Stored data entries
--- --- ---
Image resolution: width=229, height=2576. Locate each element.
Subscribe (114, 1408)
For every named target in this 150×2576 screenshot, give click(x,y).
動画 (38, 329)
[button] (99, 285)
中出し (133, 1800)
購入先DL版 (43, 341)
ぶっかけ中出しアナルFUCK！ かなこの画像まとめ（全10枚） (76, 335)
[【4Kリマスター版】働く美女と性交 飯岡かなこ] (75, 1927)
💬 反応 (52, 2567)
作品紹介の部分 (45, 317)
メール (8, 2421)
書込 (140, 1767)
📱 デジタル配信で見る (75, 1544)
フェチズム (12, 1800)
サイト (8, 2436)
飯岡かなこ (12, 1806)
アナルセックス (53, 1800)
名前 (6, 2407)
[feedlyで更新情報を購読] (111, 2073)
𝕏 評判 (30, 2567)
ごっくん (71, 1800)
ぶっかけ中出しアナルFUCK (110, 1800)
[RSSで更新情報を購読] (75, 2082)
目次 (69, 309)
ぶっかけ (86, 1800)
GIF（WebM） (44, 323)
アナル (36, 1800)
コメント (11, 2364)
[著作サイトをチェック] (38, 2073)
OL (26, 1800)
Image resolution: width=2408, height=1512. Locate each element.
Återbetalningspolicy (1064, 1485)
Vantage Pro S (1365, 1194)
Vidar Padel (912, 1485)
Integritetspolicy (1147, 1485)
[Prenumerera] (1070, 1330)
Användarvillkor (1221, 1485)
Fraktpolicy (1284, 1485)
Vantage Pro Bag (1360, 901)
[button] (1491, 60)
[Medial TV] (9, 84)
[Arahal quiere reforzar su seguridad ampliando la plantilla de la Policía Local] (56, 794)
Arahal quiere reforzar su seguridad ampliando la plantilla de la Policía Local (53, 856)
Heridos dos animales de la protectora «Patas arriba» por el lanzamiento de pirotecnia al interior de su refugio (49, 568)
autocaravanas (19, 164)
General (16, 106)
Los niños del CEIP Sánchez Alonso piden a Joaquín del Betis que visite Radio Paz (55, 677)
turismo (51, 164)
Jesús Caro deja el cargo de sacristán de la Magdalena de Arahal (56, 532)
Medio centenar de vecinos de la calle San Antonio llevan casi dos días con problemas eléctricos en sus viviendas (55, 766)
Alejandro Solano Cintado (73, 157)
--- --- ---
The problem: What is needed here is an exact transcription of the records above.

Answer for the task:
Image resolution: width=229, height=2576. Locate each element.
Subscribe (114, 1408)
For every named target in this 150×2576 screenshot, give click(x,y).
動画 (38, 329)
[button] (99, 285)
中出し (133, 1800)
購入先DL版 (43, 341)
ぶっかけ中出しアナルFUCK！ かなこの画像まとめ（全10枚） (76, 335)
[【4Kリマスター版】働く美女と性交 飯岡かなこ] (75, 1927)
💬 反応 (52, 2567)
作品紹介の部分 (45, 317)
メール (8, 2421)
書込 (140, 1767)
📱 デジタル配信で見る (75, 1544)
フェチズム (12, 1800)
サイト (8, 2436)
飯岡かなこ (12, 1806)
アナルセックス (53, 1800)
名前 (6, 2407)
[feedlyで更新情報を購読] (111, 2073)
𝕏 評判 (30, 2567)
ごっくん (71, 1800)
ぶっかけ中出しアナルFUCK (110, 1800)
[RSSで更新情報を購読] (75, 2082)
目次 (69, 309)
ぶっかけ (86, 1800)
GIF（WebM） (44, 323)
アナル (36, 1800)
コメント (11, 2364)
[著作サイトをチェック] (38, 2073)
OL (26, 1800)
Image resolution: width=2408, height=1512. Locate each element.
Återbetalningspolicy (1064, 1485)
Vantage Pro S (1365, 1194)
Vidar Padel (912, 1485)
Integritetspolicy (1147, 1485)
[Prenumerera] (1070, 1330)
Användarvillkor (1221, 1485)
Fraktpolicy (1284, 1485)
Vantage Pro Bag (1360, 901)
[button] (1491, 60)
[Medial TV] (9, 84)
[Arahal quiere reforzar su seguridad ampliando la plantilla de la Policía Local] (56, 794)
Arahal quiere reforzar su seguridad ampliando la plantilla de la Policía Local (53, 856)
Heridos dos animales de la protectora «Patas arriba» por el lanzamiento de pirotecnia al interior de su refugio (49, 568)
autocaravanas (19, 164)
General (16, 106)
Los niños del CEIP Sánchez Alonso piden a Joaquín del Betis que visite Radio Paz (55, 677)
turismo (51, 164)
Jesús Caro deja el cargo de sacristán de la Magdalena de Arahal (56, 532)
Medio centenar de vecinos de la calle San Antonio llevan casi dos días con problemas eléctricos en sus viviendas (55, 766)
Alejandro Solano Cintado (73, 157)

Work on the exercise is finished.